Extract >>
Content starts
Getting zero attention in attention_module of Gemma3

neeraj1909 · August 17, 2025, 6:22am

I am using a Gemma-3 model for an experiment.

Firstly, I am using torch export to capture the computational graph. Then, I am extracting inputs, weights, biases (if present) and outputs of each layer.

Things to keep in mind: this graph contains the basic PyTorch operations as nodes.

I am getting QK_ouput as 0. The same code is running for BERT and Llama family models.

What is wrong here?

My code:

import osimport torch
import torch.nn as nn
from torch.export import Dim
from transformers import AutoTokenizer, AutoModelForCausalLM
from huggingface_hub import login

model_id = “google/gemma-3-1b-it”
auth_token = “[Here, place your Huggingface Authentication Token]”


class GemmaWrapper(nn.Module):
    def __init__(self, model_id, token):
        super().init()
        self.model = AutoModelForCausalLM.from_pretrained(model_id,torch_dtype=torch.float32,token=token).eval()
Content ends
Data under study >>
Content starts
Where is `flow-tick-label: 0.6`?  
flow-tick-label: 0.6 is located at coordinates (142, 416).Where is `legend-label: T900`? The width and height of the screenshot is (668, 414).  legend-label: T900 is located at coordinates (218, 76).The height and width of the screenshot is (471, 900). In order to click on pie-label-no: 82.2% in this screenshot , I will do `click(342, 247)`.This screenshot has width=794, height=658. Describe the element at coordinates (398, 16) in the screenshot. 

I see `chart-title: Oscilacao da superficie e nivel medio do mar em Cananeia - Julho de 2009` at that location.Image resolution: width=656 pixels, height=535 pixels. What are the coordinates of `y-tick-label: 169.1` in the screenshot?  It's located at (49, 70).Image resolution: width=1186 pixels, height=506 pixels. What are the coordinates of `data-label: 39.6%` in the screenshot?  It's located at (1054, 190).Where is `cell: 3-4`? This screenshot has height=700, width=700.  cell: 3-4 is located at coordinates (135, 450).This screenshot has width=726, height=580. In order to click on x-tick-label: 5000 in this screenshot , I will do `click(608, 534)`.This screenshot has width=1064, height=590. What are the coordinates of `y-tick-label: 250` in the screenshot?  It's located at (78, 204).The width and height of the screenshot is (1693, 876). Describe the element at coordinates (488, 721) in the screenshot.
Content ends
Work to complete >>
1) Reproduce word for word the part of the Gemma-3 forum post that begins at the words "neeraj1909 · August" and stops after "is wrong here?".
2) According to the Gemma-3 forum post, which model families does the same code run for?
3) Write what comes next in the Gemma-3 forum post, picking up where it stops.
The listing above is separate material with no connection to the Gemma-3 forum post.

Answers >>
1)
neeraj1909 · August 17, 2025, 6:22am

I am using a Gemma-3 model for an experiment.

Firstly, I am using torch export to capture the computational graph. Then, I am extracting inputs, weights, biases (if present) and outputs of each layer.

Things to keep in mind: this graph contains the basic PyTorch operations as nodes.

I am getting QK_ouput as 0. The same code is running for BERT and Llama family models.

What is wrong here?

2) BERT and Llama family models.

3)
    def forward(self, input_ids, attention_mask):
        return self.model(input_ids=input_ids, attention_mask=attention_mask, use_cache=False).logits



model = GemmaWrapper(model_id, auth_token)
tokenizer = AutoTokenizer.from_pretrained(model_id, token=auth_token)
tokenizer.pad_token = tokenizer.eos_token

sentences = [“Hello”]

tokens = tokenizer(sentences, return_tensors=“pt”, padding=True, truncation=True)
input_ids = tokens[“input_ids”]
attention_mask = tokens[“attention_mask”]

if len(sentences) > 1:
    batch_dim = Dim(“batch”, min=1, max=len(sentences))
else:
    batch_dim = 1  # Static dimension

seq_dim = Dim(“seq”, min=1, max=input_ids.shape[1])

dynamic_shapes = {
    “input_ids”: {0: batch_dim, 1: seq_dim},
    “attention_mask”: {0: batch_dim, 1: seq_dim},
}

neeraj1909 · August 17, 2025, 6:42am

Now, I am calling my python class to create the computation graph.

ir = ToyModel(model, (input_ids, attention_mask), dynamic_shapes=dynamic_shapes)

io_data = ir.predict(input_ids, attention_mask)

ir.evaluation()

function inside the model class to compute the things for attention is:

def calculate_self_attention(Q, K, V, masked_fill=None, scale=None, epsilon=1e-9):
    """
    Args:
        Q, K, V: [B, H, T_q, D] or [B, H, T_k, D]
        masked_fill: Optional additive mask of shape [B, 1, T_q, T_k] or [B, H, T_q, T_k]
        scale: Optional scaling factor (default: sqrt(D))
        epsilon: Small constant for numerical stability 
    """
    print("Q dtype torch:", Q.dtype)
    print("K dtype torch:", K.dtype)
    print("V dtype torch:", V.dtype)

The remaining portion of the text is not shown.